Come si vede, il rimettente, in forma concisa ma sufficiente, si è pronunciato sulla rilevanza della questione nel caso di specie. Egli ha individuato il rapporto negoziale (contratto di conto corrente bancario), precisandone l'arco temporale di operatività, ha chiarito l'oggetto della pretesa azionata dall'attore (ripetizione d'indebito oggettivo per nullità della clausola di capitalizzazione trimestrale degli interessi passivi e della commissione di massimo scoperto, così indicando il titolo dedotto a sostegno della domanda), ha posto l'accento sull'eccezione di prescrizione sollevata dall'istituto di credito convenuto e, dovendo pronunciarsi su detta eccezione, ha considerato necessario lo scrutinio di legittimità costituzionale della norma sopravvenuta che, intervenendo sulla decorrenza del termine di prescrizione in ordine alle operazioni bancarie regolate in conto corrente, evidentemente incide anche sui risultati del ricalcolo del saldo effettuato dal consulente «alla stregua dei criteri di cui all'ordinanza ammissiva della ctu». Il che, del resto, si evince con chiarezza dall'affermazione del giudicante, secondo cui egli, dovendo pronunciarsi sull'eccezione di prescrizione, non può prescindere dall'esame della norma censurata.

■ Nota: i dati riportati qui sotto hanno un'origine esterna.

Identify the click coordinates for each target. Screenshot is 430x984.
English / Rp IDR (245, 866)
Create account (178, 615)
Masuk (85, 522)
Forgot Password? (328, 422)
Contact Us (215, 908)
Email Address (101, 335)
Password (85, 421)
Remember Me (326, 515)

Quanto, poi, al rilievo secondo cui il giudice a quo avrebbe svolto argomenti che fanno indistinto riferimento ad entrambi i periodi di cui si compone il citato art. 2, comma 61, così incorrendo in un vizio di contraddittorietà intrinseca e in un difetto di motivazione, si deve osservare che la presunta contraddizione non sussiste, perché il contenuto delle singole censure consente d'individuare la norma di volta in volta denunziata, mentre, in ordine all'asserito difetto di motivazione, si deve rinviare alle considerazioni dianzi svolte.

 

10.- L'istituto bancario e la difesa dello Stato eccepiscono un ulteriore profilo di inammissibilità, che sarebbe ravvisabile nel fatto che il rimettente avrebbe omesso di sperimentare la possibilità di pervenire ad una interpretazione costituzionalmente orientata della norma. Al riguardo, sono richiamate alcune recenti pronunzie di giudici di merito che, facendo leva su tale interpretazione, avrebbero respinto la questione di legittimità costituzionale qui in esame.

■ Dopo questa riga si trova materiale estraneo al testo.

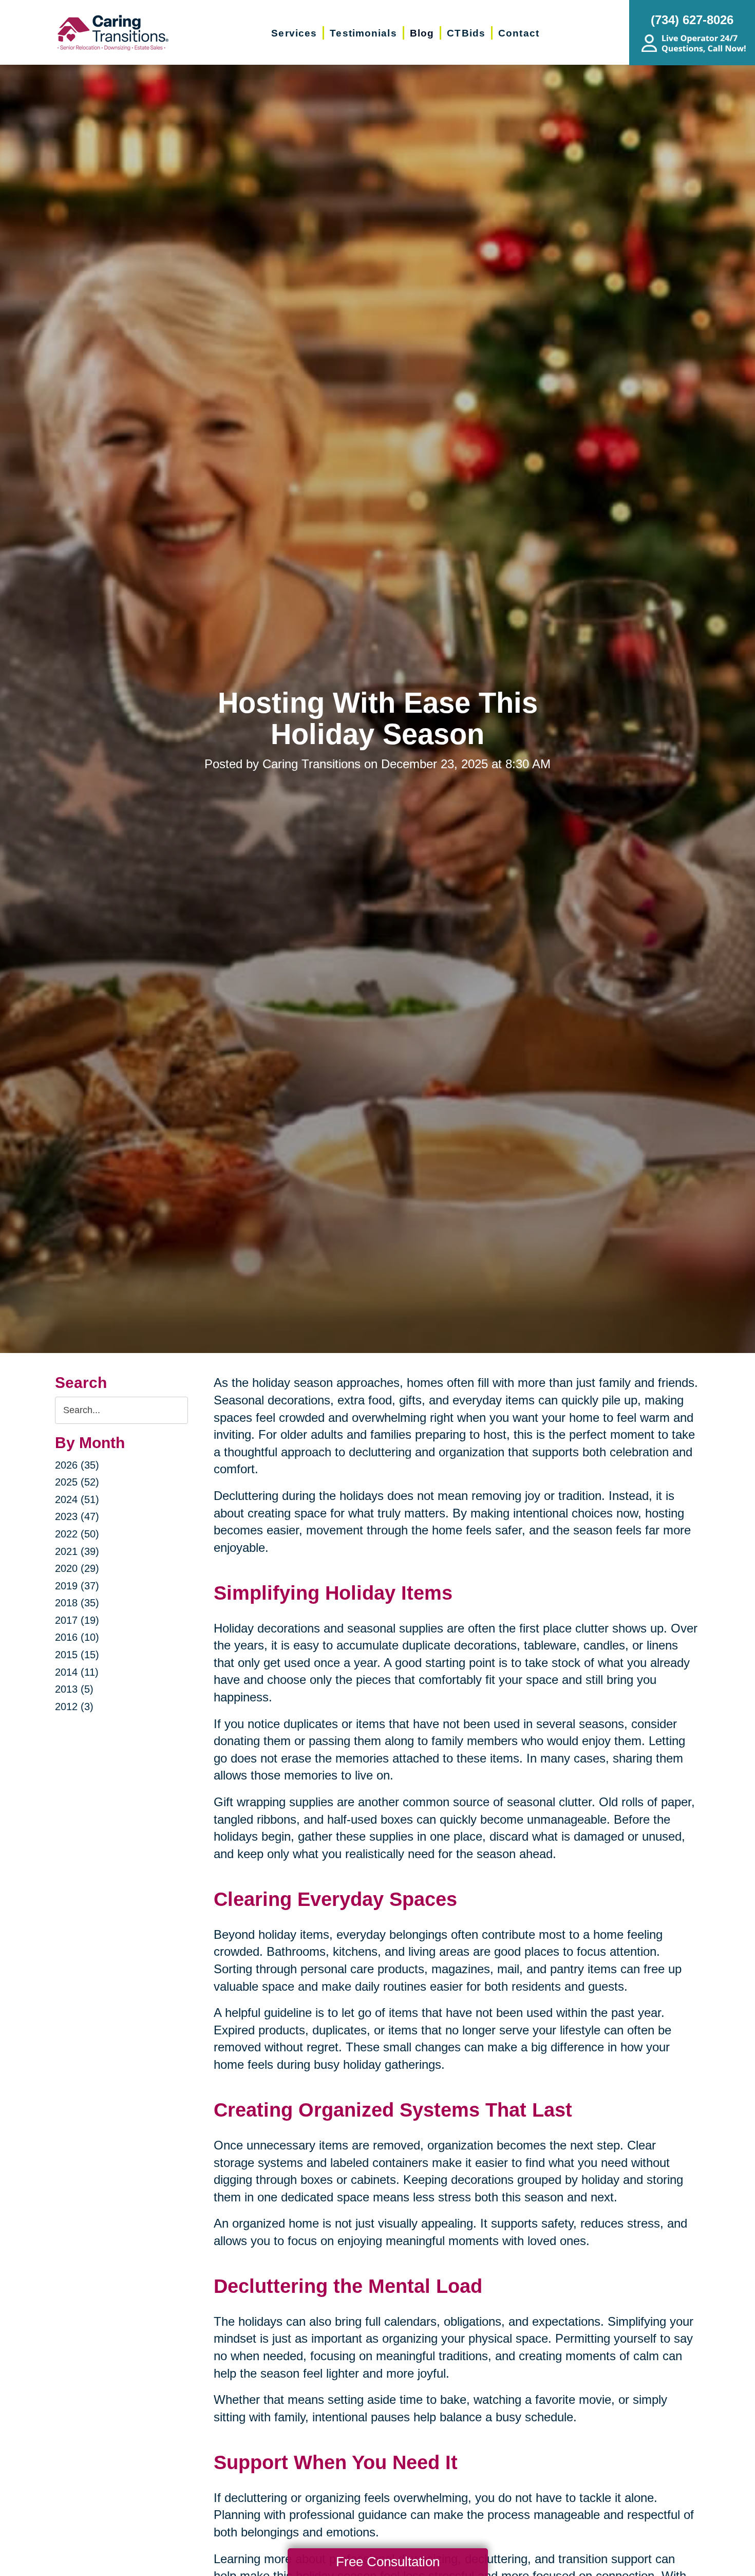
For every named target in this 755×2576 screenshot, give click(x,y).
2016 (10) (77, 1637)
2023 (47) (77, 1516)
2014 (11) (77, 1672)
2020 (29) (77, 1568)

Neppure tale eccezione è fondata.

Fermo il punto che alcune pronunzie adottate in sede di merito non sono idonee ad integrare un "diritto vivente", si deve osservare che, come questa Corte ha già affermato, l'univoco tenore della norma segna il confine in presenza del quale il tentativo interpretativo deve cedere il passo al sindacato di legittimità costituzionale (sentenza n. 26 del 2010, punto 2, del Considerato in diritto; sentenza n. 219 del 2008, punto 4, del Considerato in diritto).

Nel caso in esame, il dettato della norma è, per l'appunto, univoco. Nel primo periodo essa stabilisce che, in ordine alle operazioni bancarie regolate in conto corrente (il richiamo è all'art. 1852 cod. civ.), l'art. 2935 cod. civ. si interpreta nel senso che la prescrizione relativa ai diritti nascenti dall'annotazione in conto inizia a decorrere dal giorno dell'annotazione stessa (il principio è da intendere riferito a tutti i diritti nascenti dall'annotazione in conto, in assenza di qualsiasi distinzione da parte del legislatore). Il secondo periodo dispone che, in ogni caso, non si fa luogo alla restituzione di importi già versati alla data di entrata in vigore della legge di conversione del d.l. n. 225 del 2010; ed anche questa disposizione normativa è chiara nel senso fatto palese dal significato proprio delle parole (art. 12 disposizioni sulla legge in generale), che è quello di rendere non ripetibili gli importi già versati (evidentemente, nel quadro del rapporto menzionato nel primo periodo) alla data di entrata in vigore della legge di conversione.

Questo è, dunque, il contesto normativo sul quale l'ordinanza di rimessione è intervenuta. Esso non si prestava ad un'interpretazione conforme a Costituzione, come risulterà dalle considerazioni che saranno svolte trattando del merito. Pertanto, la presunta ragione d'inammissibilità non sussiste.

 

11.- La questione è fondata.

L'art. 2935 cod. civ. stabilisce che «La prescrizione comincia a decorrere dal giorno in cui il diritto può essere fatto valere». Si tratta di una norma di carattere generale, dalla quale si evince che presupposto della prescrizione è il mancato esercizio del diritto da parte del suo titolare. La formula elastica usata dal legislatore si spiega con l'esigenza di adattarla alle concrete modalità dei molteplici rapporti dai quali i diritti soggetti a prescrizione nascono.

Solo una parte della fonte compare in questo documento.